Advice for Volunteers Coming to Vietnam
- Some advice I would give to volunteers or travelers coming to Vietnam would first be to prepare for the heat.
- Even if a place does have air conditioning, the temperatures are usually not set very low, so get ready to sweat!
- Always have filtered water with you, since the tap is not safe enough to drink, and stay hydrated.
- Come prepared with sunscreen and bug spray from your home country.
- Lighter skin is valued in Vietnam, so almost anything sold that goes onto the skin has whitening agents in them, including lotion.
- Be aware that dog meat is sold legally in Vietnam, and you might come across it multiple times a day being sold on the road.
- Whole bodies of not only dogs, but chickens, ducks, etc. are on display for the public, and that is a common practice for the culture and one needing to be accepted by tourists, even if they disagree with it.
- The roads are typically full of traffic, and you will have to get used to the constant honking.
- Most of the locals get around by motorbike, and motorbikes have much more leniency when it comes to traffic laws compared to cars, but both are still hectic, and come extremely close in traffic.
- If you do decide to take a bus, however, know that there is an unwritten “no talking” policy. With all the noise and commotion coming from outside, the drivers typically like it quiet, so you may even get hushed.
What to Try in Vietnam
But, there’s some pretty fun advice, too. If you travel to Vietnam, you have to try some of the traditional food, like phở. Also here, they have a variety of delicious fruits unheard of in the USA. Meals are commonly served buffet style at your table, where you have a bed of rice or noodles and grab from an array of yummy veggies and different meats. The coffee is delicious, and you have to get a warm bánh mì for lunch with an avocado smoothie.

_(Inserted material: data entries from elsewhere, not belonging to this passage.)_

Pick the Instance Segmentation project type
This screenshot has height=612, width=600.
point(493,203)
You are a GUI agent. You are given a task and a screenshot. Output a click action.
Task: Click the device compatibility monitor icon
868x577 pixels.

I’m positive that there is much more great tasting foods that I have yet to try, but tourists coming from anywhere will be delighted by the differences and the flavor that Vietnamese dishes have.
And my favorite piece of advice is to explore around! Booking excursions to breathtaking islands or remarkable mountains through a travel agency, or planning it on your own, is very achievable, even on a budget. It’s an amazing way to see other parts of the cultural and scenery you can’t find anywhere else.